BRIEF DESCRIPTION OF THE SEVERAL VIEWS OF THE DRAWINGS
[0019] Advantages and embodiments by way of example of the
invention are described in greater detail hereinafter with
reference to the drawing.
[0020] FIG. 1 shows a diagrammatic view of a wind power
installation according to one embodiment,
[0021] FIG. 2 shows a diagrammatic view of a wind power
installation according to one embodiment,
[0022] FIG. 3 shows a diagrammatic view of a feed forward control
means of a wind power installation according to one embodiment,
[0023] FIG. 4 shows a diagrammatic view of status monitoring in a
wind power installation according to one embodiment,
[0024] FIG. 5 shows a diagrammatic view of optimization of a model
of a wind power installation according to one embodiment,
[0025] FIG. 6 shows a schematic block circuit diagram of a wind
park according to one embodiment,
[0026] FIG. 7 shows a schematic view of a central wind park
regulation system according to one embodiment,
[0027] FIG. 8 shows a diagrammatic view of a wind power
installation according to one embodiment,
[0028] FIG. 9 shows a diagrammatic view of a wind power
installation according to one embodiment,
[0029] FIG. 10 shows a diagrammatic view of a wind power
installation according to one embodiment,
[0030] FIG. 11 shows a further diagrammatic view of a wind power
installation according to one embodiment,
[0031] FIG. 12 shows a further diagrammatic view of a wind power
installation according to the invention, and
[0032] FIG. 13 shows a diagrammatic view of a plurality of
measurement fields for a wind power installation according to one
embodiment.
DETAILED DESCRIPTION
[0033] A prediction of the wind structure represents a possible way
of reducing the aerodynamic loading on the wind power installation
and in particular the rotor thereof caused by the wind. In that
respect for example the angle of incidence (pitch angle) of the
rotor blades can be suitably varied. By means of prediction of the
wind structure for example by the microwave technology or radar
technology measuring unit, it is also possible to implement yield
optimization, sound optimization, structure monitoring and the
like, both for a wind power installation and also for a wind park
for a plurality of wind power installations.

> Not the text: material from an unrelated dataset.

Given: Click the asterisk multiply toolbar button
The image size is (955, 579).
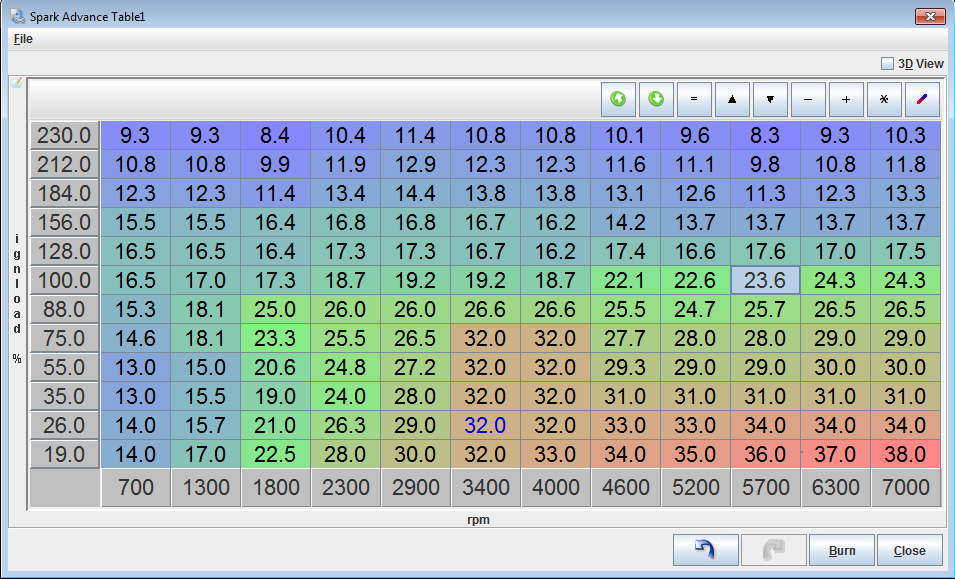Looking at the screenshot, I should [x=884, y=100].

[0034] FIG. 1 shows a diagrammatic view of a wind power
installation 100 according to an embodiment. FIG. 1 shows a wind
power installation 100 having a pylon 102 and a pod 104. Arranged
on the pod 104 is a rotor 106 with three rotor blades 108 and a
spinner 110. In operation the rotor 106 is caused to rotate by the
wind and thereby drives a generator in the pod 104. The angle of
incidence (pitch angle) of the rotor blades 108 is adjustable. A
microwave or radar technology measuring unit 1100 can be provided
on the pod and/or a further microwave and/or radar technology
measuring unit 1200 can also be provided on the spinner 110. Those
measuring units 1100, 1200 serve to detect the wind conditions in
front of the wind power installation 100 (in the case of the
measuring unit 1200) or in front of and behind the wind power
installation 100 (in the case of the measuring unit 1100).

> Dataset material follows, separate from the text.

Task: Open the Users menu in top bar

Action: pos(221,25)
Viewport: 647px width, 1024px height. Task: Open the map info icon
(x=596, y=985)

[0035] FIG. 2 shows a diagrammatic view of a wind power
installation according to one embodiment. The wind power
installation of FIG. 2 can correspond to the wind power
installation of the embodiment of FIG. 1. A microwave or radar
technology measuring unit 1100 is provided on the pod 104 of the
wind power installation. The measuring unit 1100 can emit radar
waves and/or microwaves and can detect reflections of those radar
waves or microwaves in order to derive therefrom information about
the wind conditions and/or meteorological conditions in front of
and behind the wind power installation. In particular arranging the
measuring unit 1100 on the pod 104 (that is to say the part of the
installation, that does not rotate), makes it possible to detect
the wind conditions both in front of and also behind the wind power
installation 100. The wind conditions behind the wind power
installation 100 can also be of significance as they can give
information inter alia about the effectiveness in conversion of
kinetic energy into a rotary movement of the rotor blades 108.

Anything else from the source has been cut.